Musculoskeletal First Contact Practitioners
Practitioners can come from a range of allied health profession (AHP) disciplines including physiotherapy, osteopathy and podiatry. As part of HEE’s advanced clinical practice (ACP) developments, we are supporting the growth of first contact practice (FCP), designed to deliver a streamlined, person-centred service and support the growing demands on general practice and secondary care. Take a look at the NHS England website for more Musculoskeletal information.
HEE is supporting the national NHS England MSK FCP programme that involves the evaluation of 41 pilots – one in virtually all Sustainability and Transformation Partnerships (STP) in England. Our support to the national MSK FCP programme includes a range of developments building upon previous work.
We have developed a series of videos on MSK first contact practitioners to explain the role and its benefits - take a look at eth overview below.
First contact practice is an increasingly established model of care designed to deliver a streamlined, patient-centred service and support the growing demands on general practice and secondary care. This overview demonstrates the efficacy of this service both in quality of outcomes as well as efficiency – people see the right person, in the right place, first time.
Find out more about the long term qualitative and quantitative impact of musculoskeletal first contact practice. Musculoskeletal First Contact Practitioners in Cheshire and Wirral are increasing the skill mix, capability and capacity of primary care, whilst providing timely effective musculoskeletal care to individuals.
Find out more about the host-provider model for first contact musculoskeletal care and how this can ensure both high quality timely clinical care but also provide robust training for new practitioners and support existing staff.
Hear about the musculoskeletal first contact practitioner service in Frimley Health NHS Foundation Trust including an accelerated learning programme and how this can ensure a steady flow of highly skilled clinicians into first contact practitioner posts
Published in June 2018, the HEE-commissioned ‘MSK core capabilities framework for first contact practitioners’, sets the minimum standard for professionals working in these roles, as not all FCP roles are advanced clinical practice level. The framework is now in use to support the development of a skilled and well-integrated multidisciplinary workforce.
Related document: MSK core capabilities framework for first contact practitioners’
As part of the national work in advanced clinical practice an MSK ACP project group, is developing resources to support clinicians, higher education institutes, providers and professional bodies to understand what MSK ACP roles look like, who might do them and how we support practitioners’ learning and development. The suite of resources will illustrate these roles and how we develop them including a series of case study videos.

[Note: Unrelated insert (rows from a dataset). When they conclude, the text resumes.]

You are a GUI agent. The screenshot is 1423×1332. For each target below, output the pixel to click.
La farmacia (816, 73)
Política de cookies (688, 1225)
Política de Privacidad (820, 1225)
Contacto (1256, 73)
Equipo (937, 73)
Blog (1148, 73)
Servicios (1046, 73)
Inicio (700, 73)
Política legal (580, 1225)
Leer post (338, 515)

A national multi-professional network for MSK FCP jointly funded with the Chartered Society of Physiotherapists (CSP) has been established and already has over 1000 multi-professional members. The network is open to all professions, as well as all interested parties, including commissioners, GP staff and researchers.
Sylvia Wojciechowski, an Advanced Practice Physiotherapist and MSK First Contact Practitioner (FCP) lead at Frimley Health NHS Foundation Trust describes the role:
“When I first graduated, senior Physiotherapy roles were more inclined to management. The development of advanced practice has allowed senior clinicians to continue along a clinical route and first contact is a natural development of this, allowing people to see the right person at the right time and in the right place.

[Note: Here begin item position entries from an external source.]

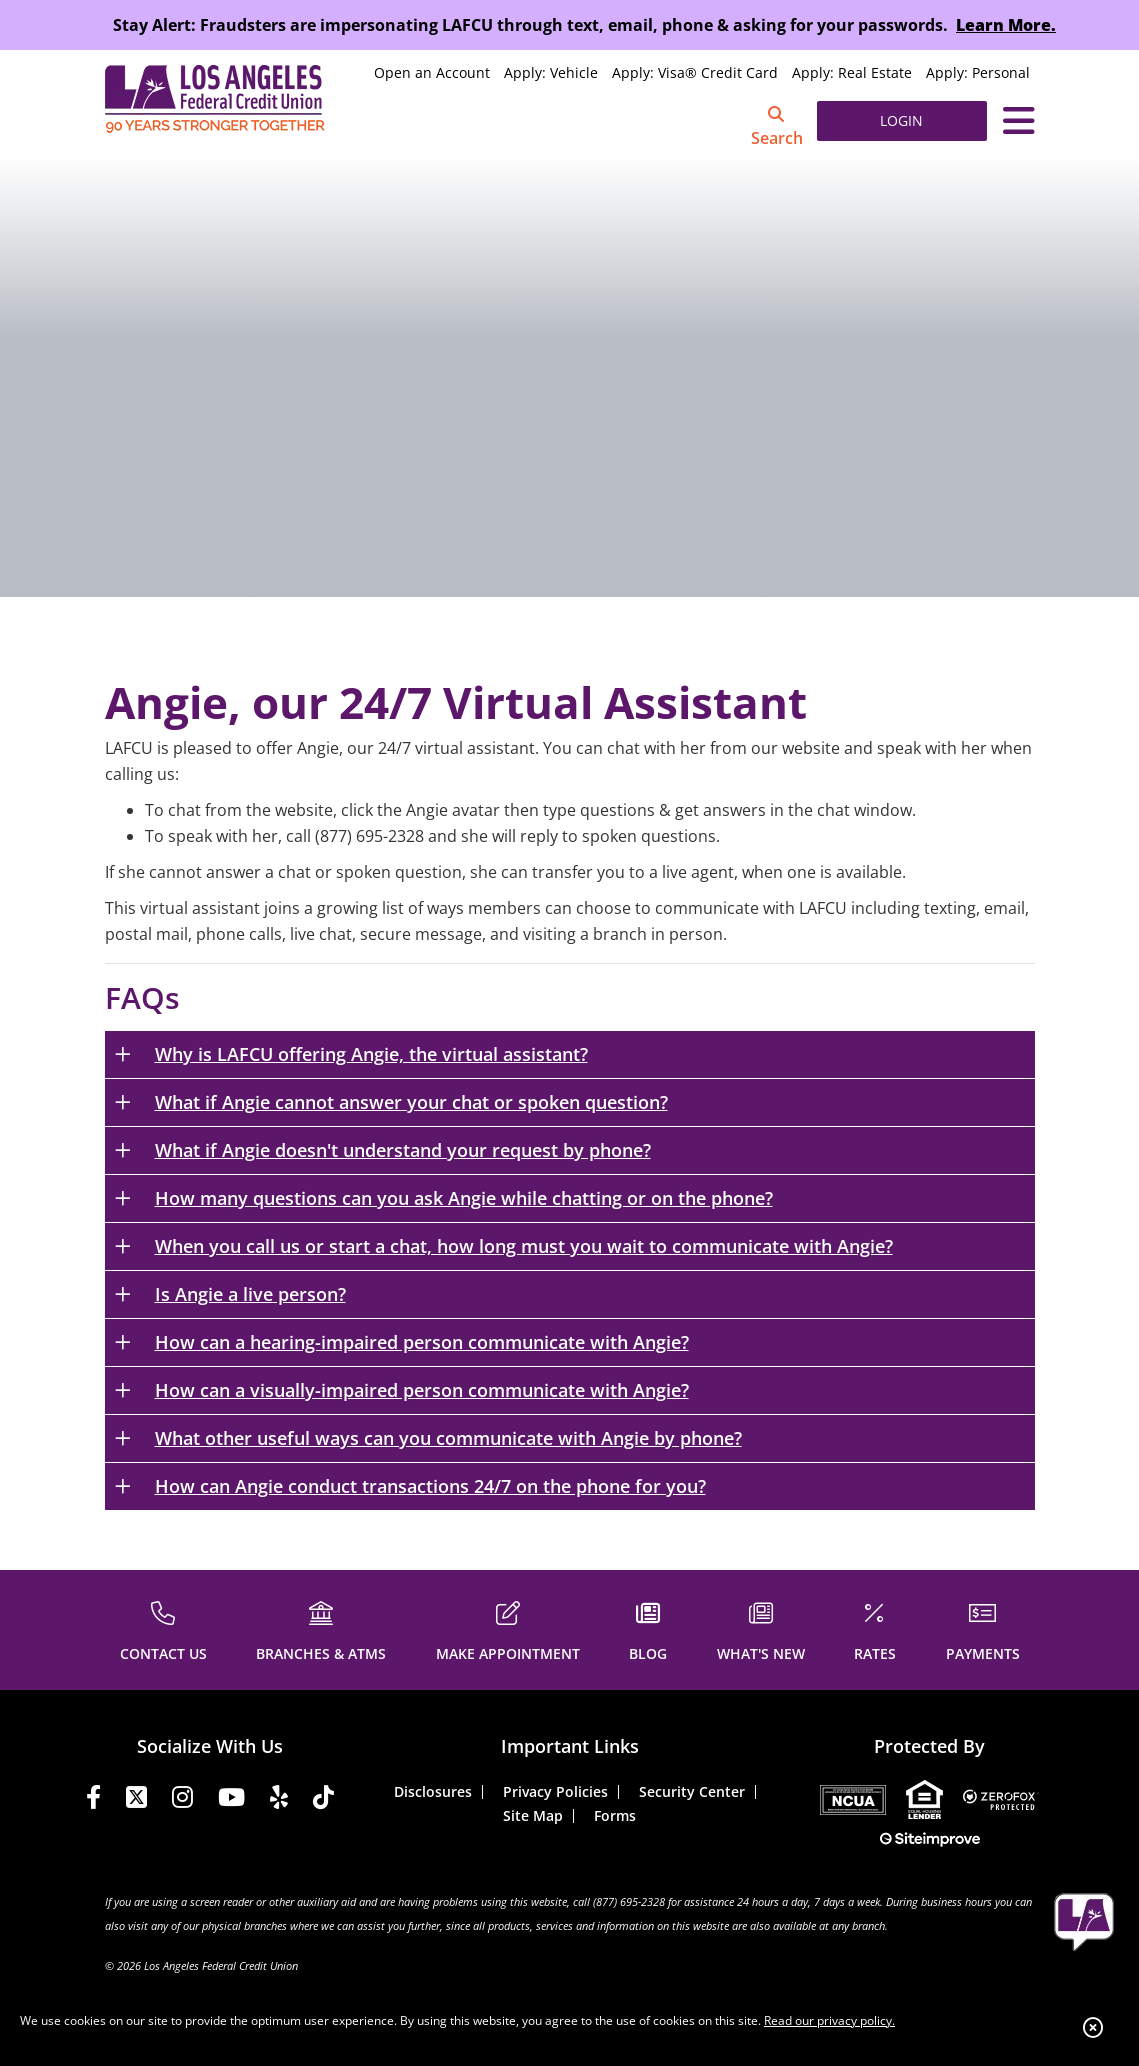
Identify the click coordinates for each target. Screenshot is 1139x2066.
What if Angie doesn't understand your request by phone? (403, 1150)
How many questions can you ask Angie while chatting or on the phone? (464, 1198)
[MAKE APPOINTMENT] (508, 1628)
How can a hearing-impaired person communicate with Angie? (422, 1342)
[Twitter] (136, 1800)
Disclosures (433, 1791)
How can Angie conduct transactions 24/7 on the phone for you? (430, 1486)
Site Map (533, 1815)
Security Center (692, 1791)
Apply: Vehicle (551, 72)
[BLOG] (648, 1628)
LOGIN (901, 120)
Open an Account (432, 72)
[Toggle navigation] (1019, 121)
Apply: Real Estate (852, 72)
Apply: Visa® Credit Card (695, 72)
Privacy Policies (555, 1791)
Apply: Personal (978, 72)
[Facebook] (93, 1800)
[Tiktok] (323, 1800)
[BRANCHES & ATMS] (321, 1628)
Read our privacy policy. (829, 2020)
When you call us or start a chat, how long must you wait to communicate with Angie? (524, 1246)
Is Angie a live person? (250, 1294)
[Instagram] (182, 1800)
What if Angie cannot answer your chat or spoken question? (411, 1102)
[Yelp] (279, 1800)
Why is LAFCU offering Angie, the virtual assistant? (371, 1054)
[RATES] (875, 1628)
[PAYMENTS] (983, 1628)
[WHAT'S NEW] (761, 1628)
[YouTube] (231, 1800)
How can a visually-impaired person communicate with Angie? (422, 1390)
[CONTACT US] (163, 1628)
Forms (615, 1815)
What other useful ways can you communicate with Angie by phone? (448, 1438)
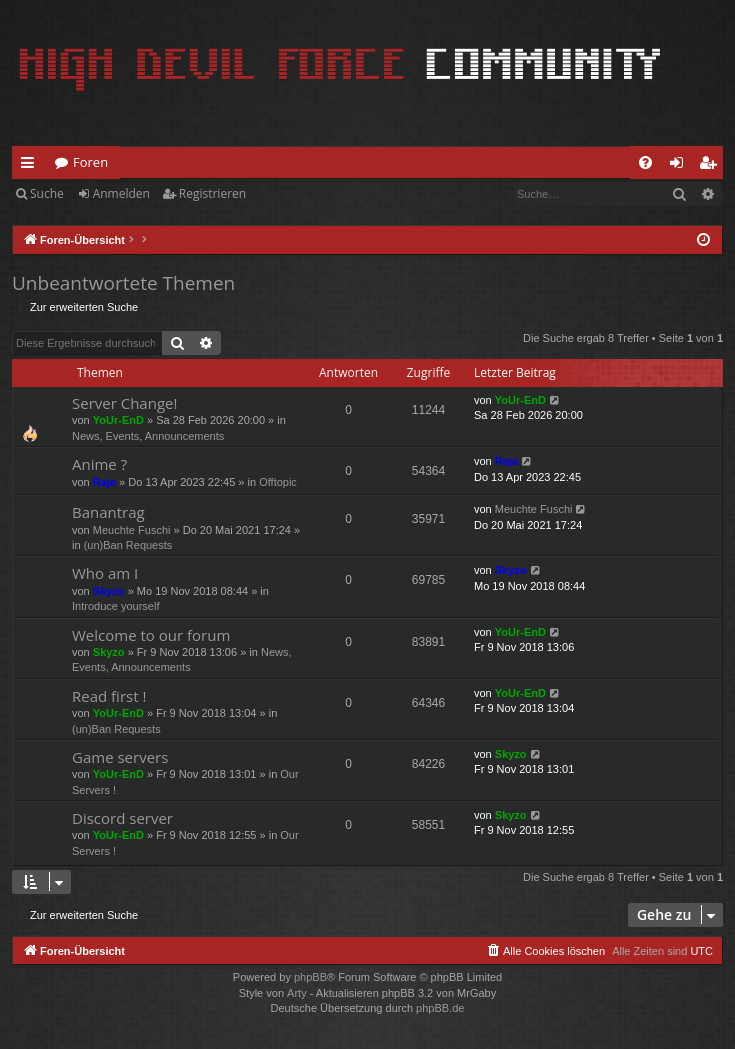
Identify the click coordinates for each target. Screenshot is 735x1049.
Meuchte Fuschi (132, 530)
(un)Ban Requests (128, 545)
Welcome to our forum (151, 635)
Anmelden (121, 193)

“GP practice patients are booked directly in to see one of my team allowing the GP to see the patients the need to see. The patients are thenassessed, given the appropriate selfcare and prevention advice about how to manage their problems and any necessary treatment.
“Since starting our service, referral rates to secondary care have reduced by 15% so there is a significant system-wide financial benefit from the FCP model and we now want to measure our belief that early intervention can prevent persistent and chronic problems developing. We have shown that we can manage 79% with self-care and physiotherapy. Capacity for general practice has increased both for the immediate and routine appointments. There has also been valuable shared learning between us, the GPs, other AHPs, and MDT clinicians working within primary care. Recent recruitment has shown that Physiotherapists are keen to work in these roles.
“The success of the FCP service has led us to create an accelerated learning program to develop other senior physiotherapists into the first contact role providing training in non-medical prescribing and injections, so that we can future proof the workforce.”